В "Ностальгии" мы наблюдаем парадоксально противоречивые, как бы параллельные процессы: еще один у Тарковского представитель писательского клана, Андрей Горчаков, умирает, точнее - живет в процессе умирания (почти по |Сиркегору: жизнь как болезнь-к-смерти), но камера, посредством которой мы созерцаем Горчакова и все, на что падает pro взгляд, откровенно ествует, реальность пульсирует свечением перворитмов. Горчаков "пребывает в умирании", поскольку ностальгия стала его сущностью, она так далеко вошла в него, что влечение к Дому трансформировалось во влечение к Лону и, следовательно, к истаиванию в нем, к исчезновению из этого мира агрессивных вещей и столь же агрессивных вещей-людей.

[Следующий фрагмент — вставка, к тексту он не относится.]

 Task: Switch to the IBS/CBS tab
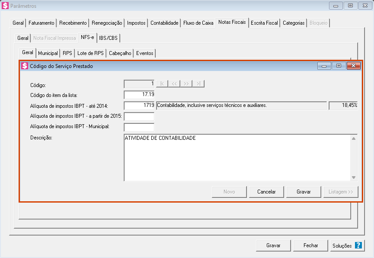click(x=108, y=38)
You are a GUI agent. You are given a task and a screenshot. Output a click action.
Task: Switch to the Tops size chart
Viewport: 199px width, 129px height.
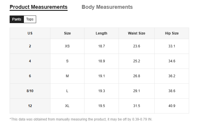click(x=30, y=19)
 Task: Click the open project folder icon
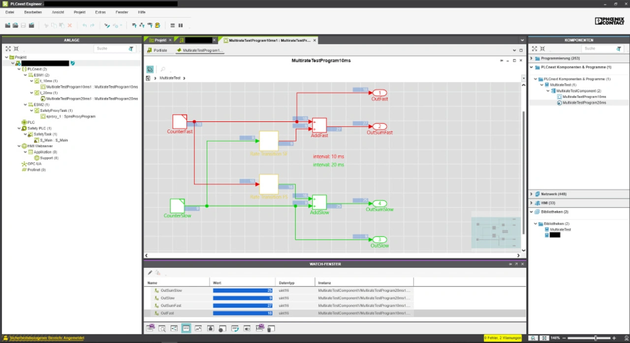15,26
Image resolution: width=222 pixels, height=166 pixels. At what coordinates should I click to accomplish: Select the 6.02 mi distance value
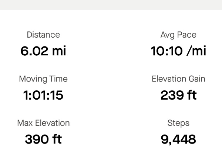click(43, 51)
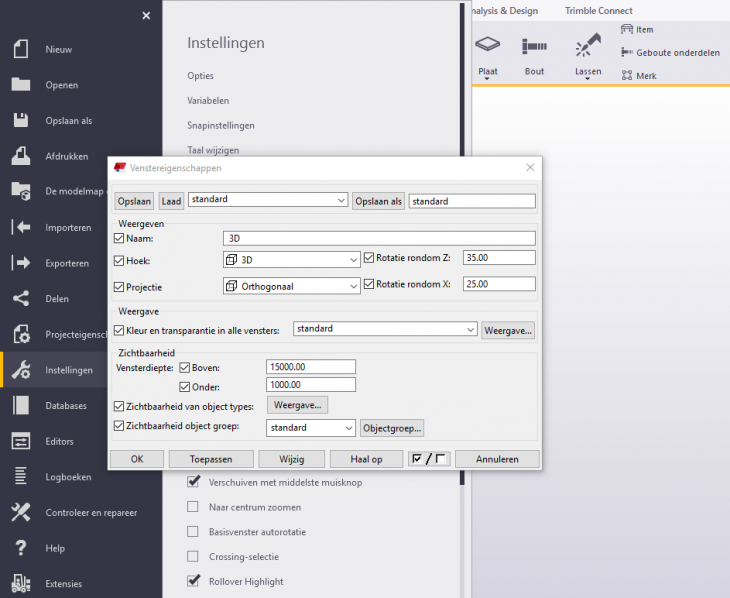Switch to the Trimble Connect tab
The width and height of the screenshot is (730, 598).
pyautogui.click(x=598, y=11)
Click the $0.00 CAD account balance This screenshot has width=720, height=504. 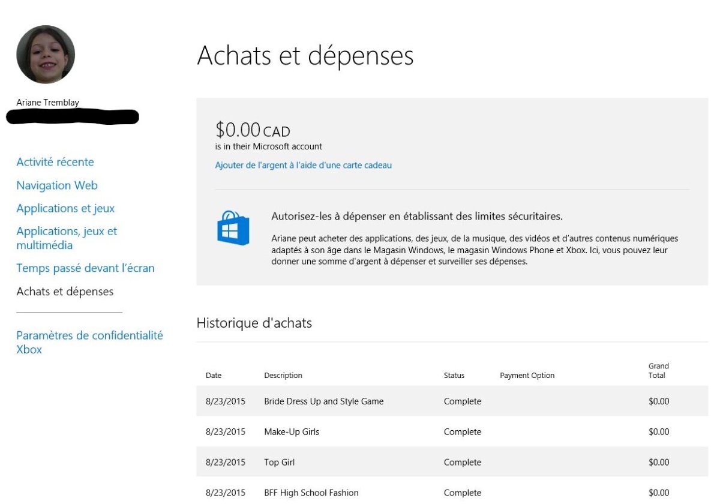pyautogui.click(x=253, y=130)
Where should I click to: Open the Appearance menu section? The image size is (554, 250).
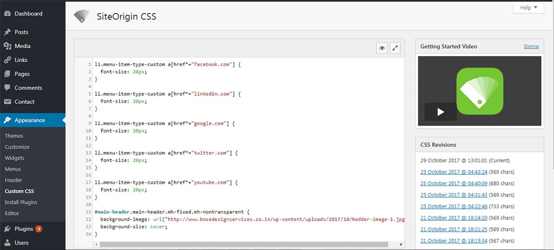coord(30,120)
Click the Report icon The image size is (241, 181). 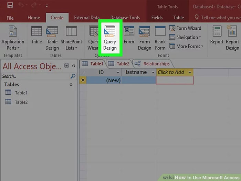click(217, 36)
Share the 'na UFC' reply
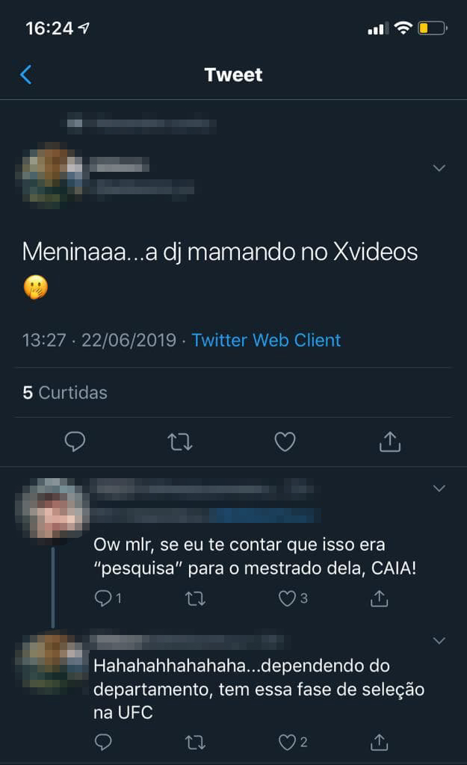This screenshot has width=467, height=765. (379, 742)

Формально Горчаков хочет назад в Москву к жене и детям, и это легко осуществить, но нечто таинственно его удерживает, что-то влечет его на самом деле гораздо глубже, чем в "предметную" Москву и в пейзаж детства, - в некие могучие взрывчатые дали, кипящие тоской в клетках его организма. Горчаков - пределен и максималистичен. Его ностальгия внезапно для него самого прорывается в "дали самосожжения" - сожжения себя, не готового к полноте ествования.
Тарковский создает парадоксальный мир: его герои немыслимо страдают, однако камера режиссера немыслимо блаженствует. Нам, зрителям, этот поток свечения вещей дан открыто и во всей возможной для кинематографа полноте. Но дан ли он герою?
Ни Писатель, ни Профессор не способны замечать движение духа в вещах и "объектах". Мировоззренческая констатация Писателя в начале фильма очень проста:
- Дорогая моя, мир непроходимо скучен, и потому ни телепатии, ни привидений, ни летающих тарелок - ничего этого быть не может. Мир управляется чугунными законами, и это невыносимо скучно, и законы эти, увы, не нарушаются, они не умеют нарушаться. <.. > Вот в средние века было интересно: в каждом доме жил домовой, в каждой церкви - Бог, люди были молоды, а теперь каждый четвертый - старик...
Взгляду Профессора и Писателя зона представилась заурядным нагромождением ненужных вещей, пейзажем унылого запустения. Однако мы в кадре всегда видим совершенно другое - движение живой затаившейся тайны. Так что действие сопровождается своеобразной тонкой иронией: мудрствующие интеллигенты блуждают в трех соснах своего омрачения, своей омраченности в то самое время, когда в "зазорах" меж их телами творится процесс неисповедимо музыкальный - в том смысле, как определил музыку Сталкер.
Однако, хотя Сталкер и причастен Тайне, все же и в этом фильме видимая сторона "невидимого мира" дана нам, зрителям, посредством ока Автора.
Тарковский выступает здесь как интуитивный маг, воспользовавшийся инструментарием волшебного фонаря. Всего лишь колыхание пены на поверхности металлического колодца, куда брошен камень, - однако на экране (в полный экран) свершается космогонически значимое таинство неведомого нам Процесса. Точно так укрупненно-значимо учил наблюдать за "мелкими" и "незначительными" природными процессами (игра теней, шорохи листвы и т.п.) Карлоса Кастанеду маг дон Хуан Матус.
Выведение за скобки
В сущности, Тарковский просто-напросто выходит к "таковости" вещей и к "таковости" сознания: вот они, существуют, бытийствуют, они есть, это факт, который я констатирую без всяких комментариев. Скажем, камера просто показывает нам полуразрушенный дом, в котором живет Доменико. Но как показывает эти стены и комнаты? Выведя предварительно за скобки любые возможные точки зрения на эти стены и на эти комнаты. Это что-то вроде возвращения к некоему архаическому, чистому взгляду на мир, возвращения к чистому созерцанию*.